I am at the very beginning of transitioning to PD. I will soon be getting my catheter and starting the treatments. Of course, I have a zillion questions. Right now, I am able to work full time, with a lot of effort. I have health insurance through my job. Do I need to apply for Medicare as well, once dialysis begins? My understanding is that Medicare is pretty much an automatic for people on dialysis. Second question is dealing with disability, I too am a social worker, as we know, it is a high stress, high energy job. I spent half time in the field and half time in the office. Im not sure what to expect being on PD and if I will be able to continue to keep up that pace, even though, I LOVE my job. I know from working with clients that the social security disability process is a process, but does dialysis qualify you for SS disability in itself? I know there are major decisions that I have to make over the next several weeks and I appreciate any advice that you could give.
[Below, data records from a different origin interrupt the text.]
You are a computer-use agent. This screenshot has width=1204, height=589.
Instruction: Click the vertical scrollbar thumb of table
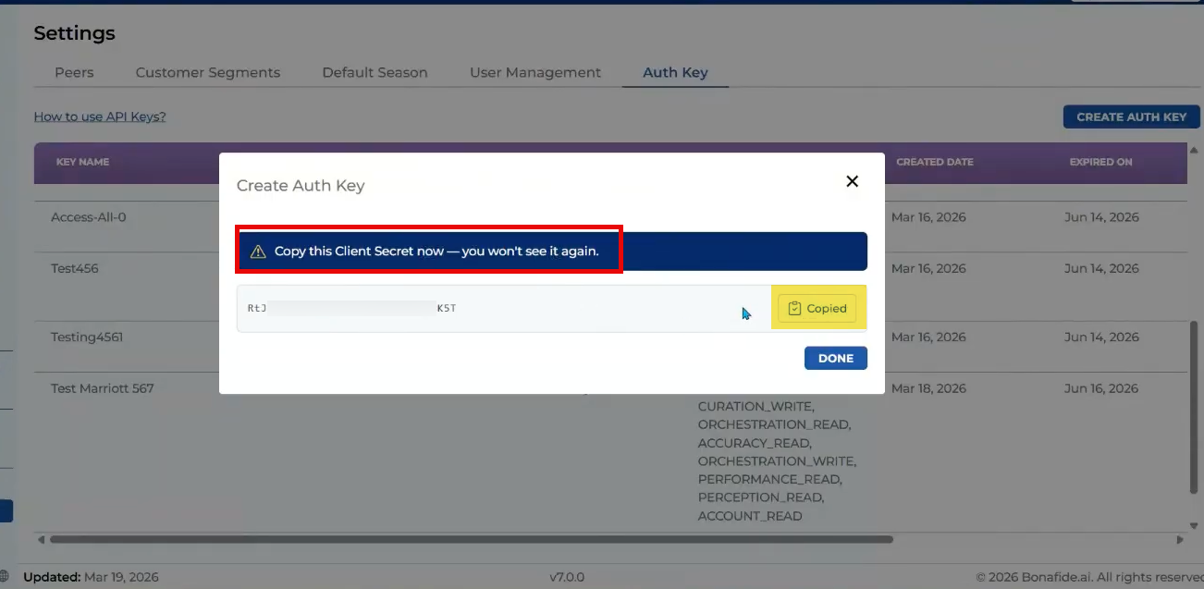[1194, 407]
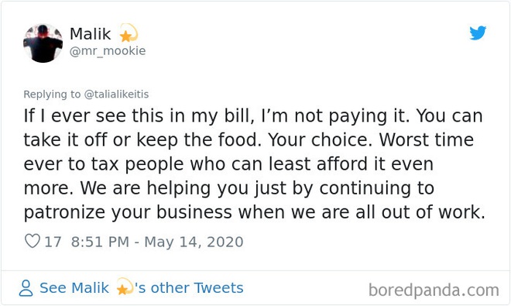The image size is (511, 306).
Task: Click the like count 17
Action: point(53,242)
Being on dialysis is considered by Social Security to be potentially disabling because of lab values, treatment demands and symptoms. This s may be because most patients on dialysis do in-center conventional hemodialysis 3-4 hour 3 times a week. This only replaces about 10-15% of natural kidney function so patients don’t feel that great. People who do PD or home hemodialysis can work easier because they don’t have to deal with a dialysis schedule that takes up work hours 3 days a week. Also, when they do dialysis, they don’t have the same “roller coaster” of symptoms that some have referred to as “dialysis hangover.” Patients have told me that the Social Security Disability system can be frustrating and disempowering.
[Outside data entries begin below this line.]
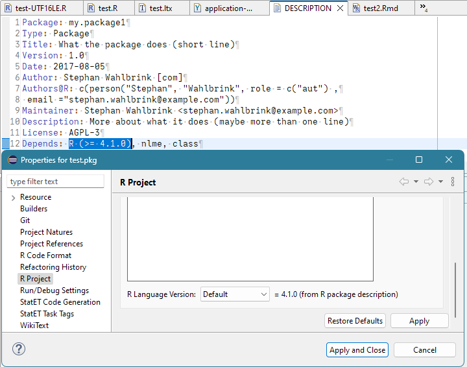This screenshot has height=367, width=467.
Task: Click the Apply and Close button
Action: point(357,350)
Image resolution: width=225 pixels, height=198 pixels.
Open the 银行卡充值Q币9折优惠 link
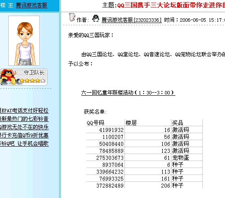pyautogui.click(x=24, y=135)
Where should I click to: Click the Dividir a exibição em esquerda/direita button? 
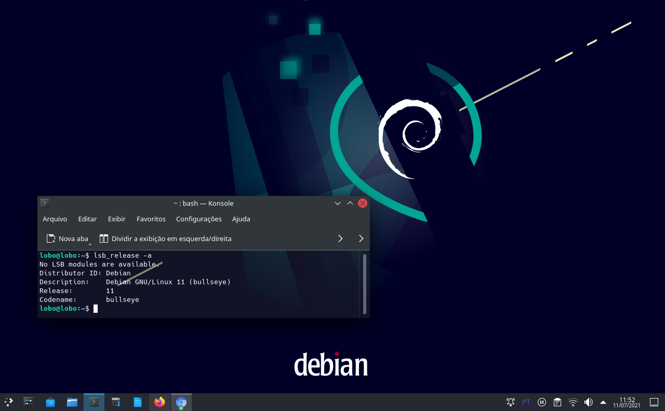pos(165,238)
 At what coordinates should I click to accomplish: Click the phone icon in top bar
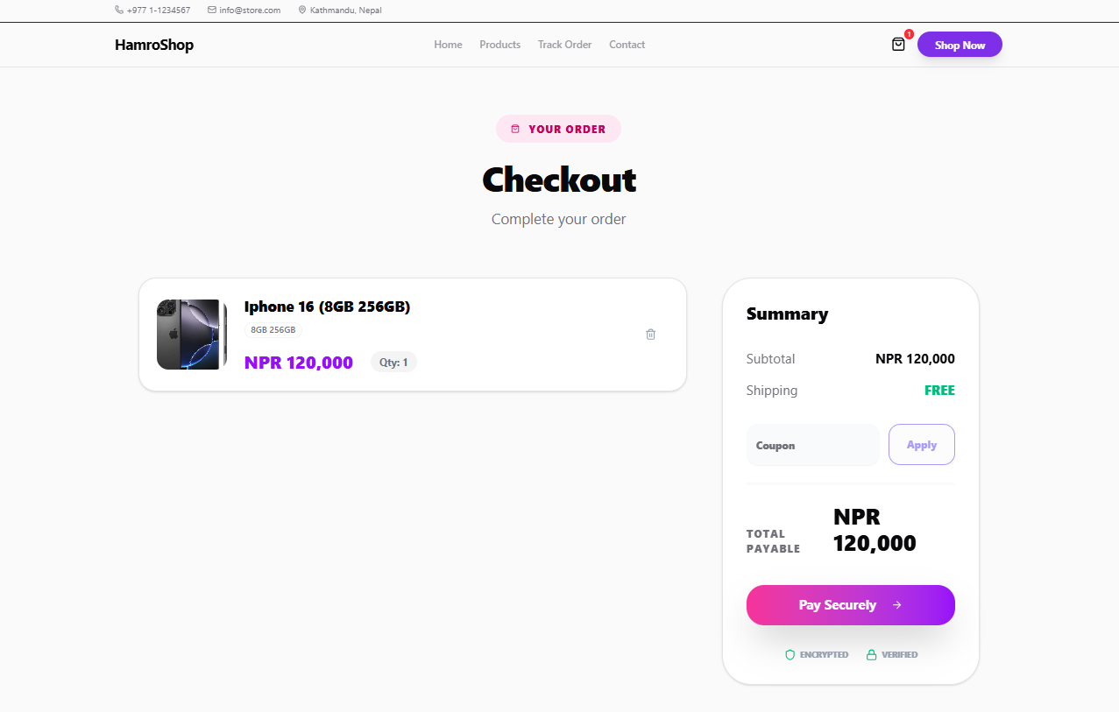click(119, 11)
You ask about whether you can work. Yes, you can! Patients who work tell me that it helps them stick with their treatment plan easier because they’re busy and they do what they need to do to stay healthy. I’ve talked with patients who returned to work after being on disability and they say they feel so much better working than they did when they were on disability. You may be interested to know that there are social workers who are working full time in dialysis clinics or transplant programs while being on dialysis. One dialysis soicial worker I know covers several dialysis clinics and does home hemodialysis 5 times a week for 3 hours each time. She has no problem doing her job plus she volunteers with the National Kidney Foundation, serving on the executive committee of the Council of Nephrology Social Workers,. I’ve known patients who do CAPD or CCPD and work too. Ask your clinic to link you with other patients who are on PD and work.